Dalam Pasal 2 ayat (2) huruf c UUPA ditegaskan bahwa kewenangan penuh untuk mengatur hubungan hukum antara individu maupun perbuatan hukum yang menyangkut tanah berada di tangan negara.
Oleh karena itu, para pihak yang terlibat dalam hubungan hukum mengenai tanah tidak memiliki hak untuk membentuk atau menentukan sendiri bentuk hubungan atau perbuatan hukum yang melibatkan tanah sebagai objeknya.
Negara telah menetapkan bentuk-bentuk sah dari hubungan atau perbuatan hukum terkait tanah, antara lain perjanjian jual beli (termasuk lelang), perjanjian tukar-menukar, hibah, serta penyertaan tanah sebagai modal (inbreng) dalam suatu badan usaha.
Artinya, peralihan hak atas tanah hanya dapat dilakukan melalui bentuk-bentuk hubungan hukum tersebut sesuai dengan prosedur yang telah ditentukan. Dengan demikian, penggunaan bentuk hubungan hukum lain yang tidak diatur oleh negara termasuk Perjanjian Pemberian Kuasa Mutlak yang dimaksudkan untuk mengalihkan hak atas tanah tidak diperbolehkan dan tidak memiliki kekuatan hukum.

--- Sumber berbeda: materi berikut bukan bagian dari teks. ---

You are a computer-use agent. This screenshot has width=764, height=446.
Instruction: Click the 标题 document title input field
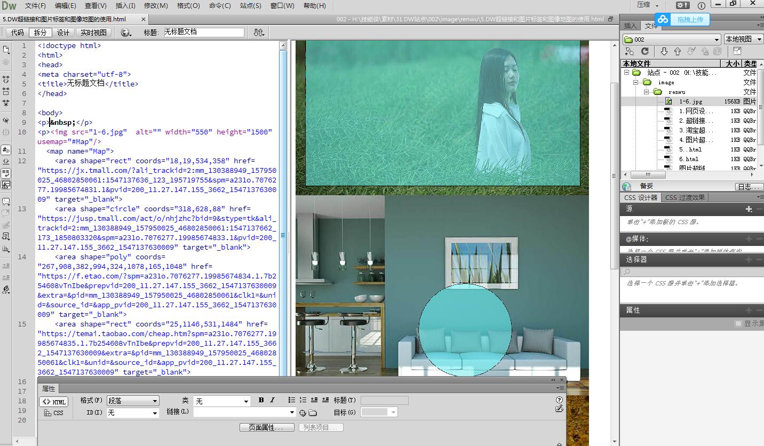tap(203, 33)
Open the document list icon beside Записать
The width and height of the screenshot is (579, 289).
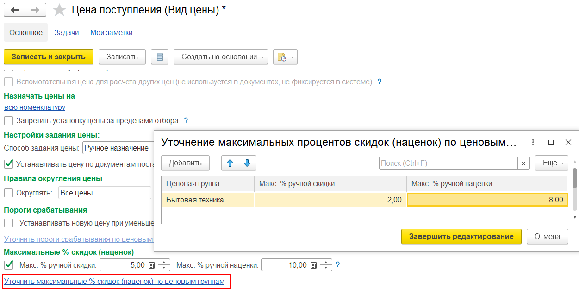(x=160, y=57)
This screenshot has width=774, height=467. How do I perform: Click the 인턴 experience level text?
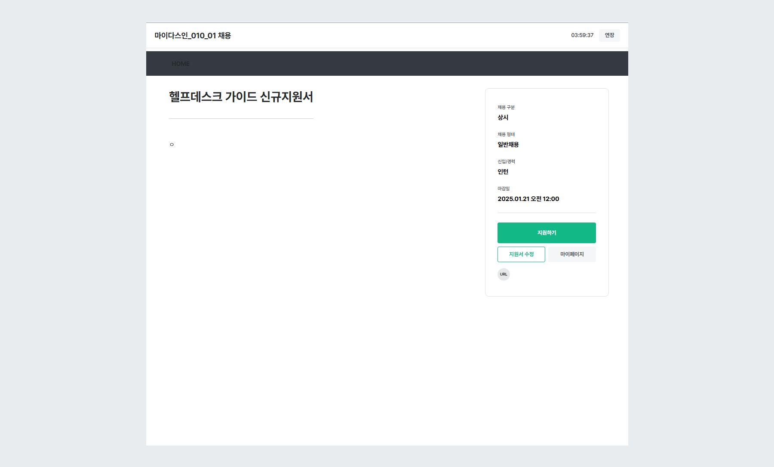pos(502,171)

Dalam praktik jual beli tanah di Indonesia, penggunaan surat kuasa mutlak masih sering ditemui sebagai alat peralihan hak. Namun demikian, pengadilan telah berkali-kali menyatakan bahwa pemanfaatan surat kuasa mutlak dalam transaksi tersebut tidak sah secara hukum.
Putusan-putusan tersebut mengacu pada Instruksi Menteri Dalam Negeri Republik Indonesia Nomor 14 Tahun 1982, yang secara tegas melarang penggunaan kuasa mutlak sebagai dasar untuk memindahkan hak atas tanah. Instruksi ini juga memuat ketentuan penting, salah satunya adalah larangan bagi para pejabat yang berwenang di bidang agraria untuk memproses atau menyelesaikan status hak atas tanah apabila dokumen pembuktiannya hanya berupa surat kuasa mutlak. Akibat Hukum Penggunaan Perjanjian Pemberian Kuasa Mutlak Sebagai Cara Peralihan Hak.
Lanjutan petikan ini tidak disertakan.